Take Matières Fécales – a performance duo once censored for their grotesque, body-based work, now embraced by the fashion world to explore a state of being absorbed into couture. Or Fever Ray, whose ever-shifting, off-kilter personas push emotional and gender expression beyond tidy categories. Both are provocations that carve out space for new human truths.

So what’s the new normal?

There are two poles worth observing. On one side: artists who push the unsettling toward possibility. Many now wield AI and hyperreal tools to stage moments that feel almost real – FaceTime call simulations, fake CCTV angles, YouTube compression artifacts. These works bend perception into something eerily intimate. A kind of meme-realism that our brains register as familiar, even when the content is absurd.

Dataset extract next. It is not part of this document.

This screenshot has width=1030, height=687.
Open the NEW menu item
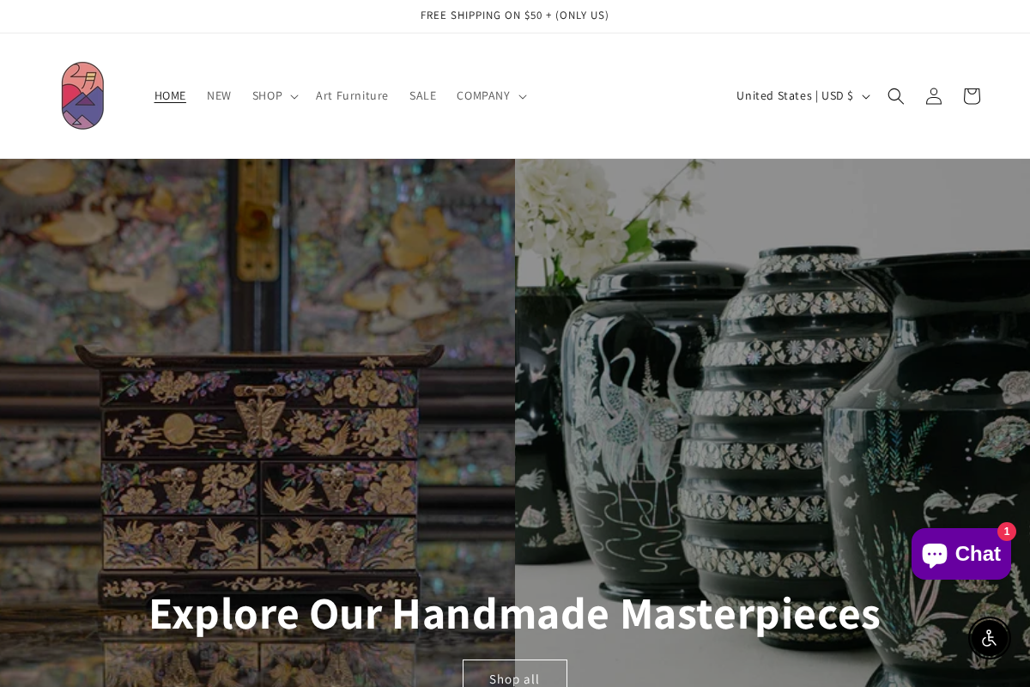point(219,96)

As Agnieszka Antkowiak has noted, this space sits “somewhere between art-making and art-criticism”, a hybrid zone where affect moves faster than meaning. And because we’ve been trained to treat surveillance footage as neutral or truthful, these aesthetic choices carry the weight of fact.

And that’s the twist: the new ugly simulates reality so convincingly that we believe it until we’re fooled. Then we comment, share, flinch and desire more. Ugliness becomes viral, which now means beautiful. It ruptures expectation, and in that rupture, we feel awake.

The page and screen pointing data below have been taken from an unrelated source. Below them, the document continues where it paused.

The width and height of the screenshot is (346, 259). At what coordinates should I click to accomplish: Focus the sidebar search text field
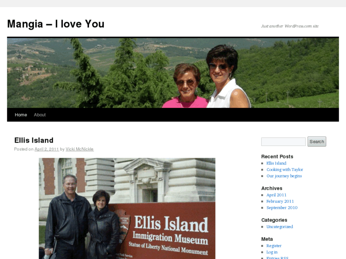283,142
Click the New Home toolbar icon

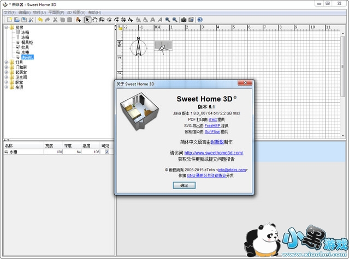pyautogui.click(x=9, y=20)
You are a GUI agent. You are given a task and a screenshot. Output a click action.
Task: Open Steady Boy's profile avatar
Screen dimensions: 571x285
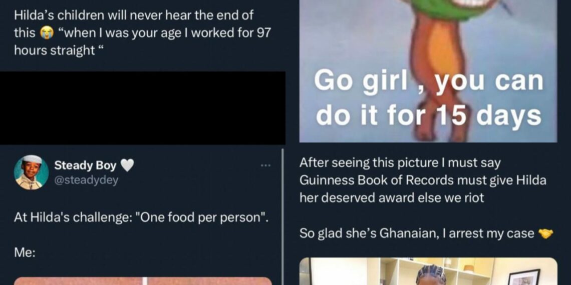point(32,173)

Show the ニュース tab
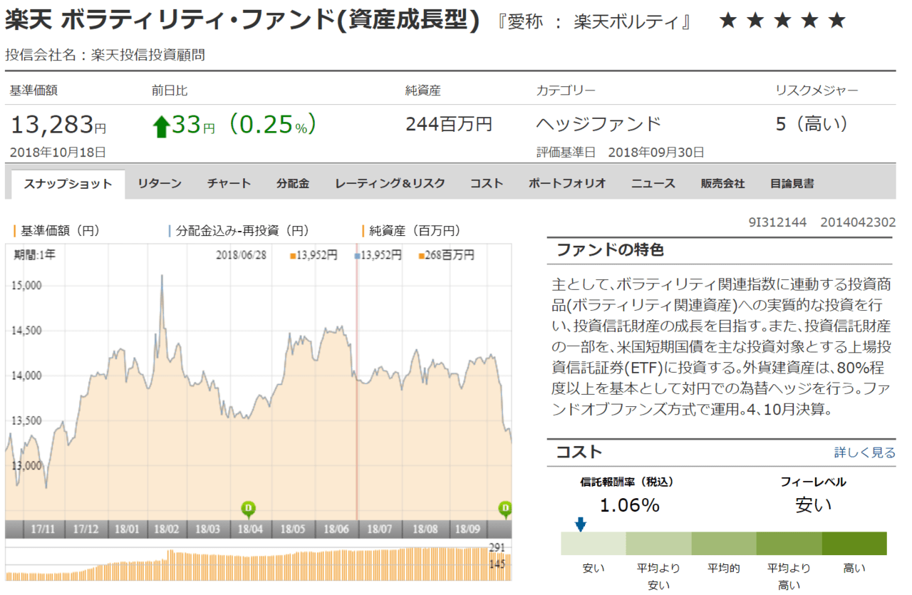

On the other side: the hollow echo. Ugly reduced to pastiche. Here, the provocation is simply posturing. Sampling of sampling. Aestheticised rebellion that says nothing new. Basquiat clones painted for coffee-table impact. Another “something-core”. JoJo Siwa twisting a nursery rhyme into a trauma-pop anthem that seems aimed at no one in particular. This kind of ugly is a diluted costume packaged for engagement. Performative rebellion curated for the algorithm. When anything can be aestheticised, even the ugly becomes a branding tool.

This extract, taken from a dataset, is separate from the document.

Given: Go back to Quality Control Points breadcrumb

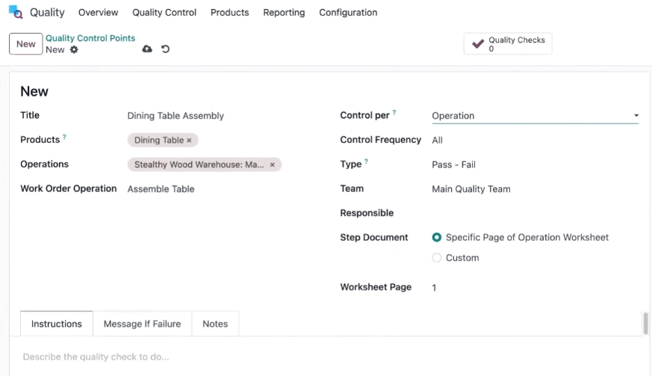Looking at the screenshot, I should 90,38.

Hellraiser (1987), Labubus

Taxonomy of the New Ugly

Hellraiser doesn’t scare us anymore, but Labubus reselling online for $700 do. AI Sycophancy, overconsumption trends and some other cultural tremors reveal deeper discontents. Signs include:

Permission to be Ugly

Where does that leave us? Is there still space to be truly unprocessed, unoptimised, unwatchable – without it becoming content? In a culture where beauty is currency and vulnerability is capital, maybe ugliness offers a new kind of refuge. A place where algorithms falter. The new ugly, post-rupture, offers air – a pause from the seamless spectacle. Maybe it’s just about opting out, if only for a moment. Simply to exist.

Ex-Libris (1939)

Lessons in Ugly

The old ugly shielded us from contagion; the new ugly protects us from delusion. It reminds us that not everything can be sold — nor should it be. Sensorial provocation becomes a kind of numbing. The new ugly surfaces where reality is denied and emotion is flattened. It’s an alarm bell when stories become too smooth to trust. Its dissonance jolts us – the gut flinch, the brain sensing that something’s off, that we’ve slipped into another state of awareness, half-asleep. The new ugly isn’t here to scare us. It’s here to wake us up.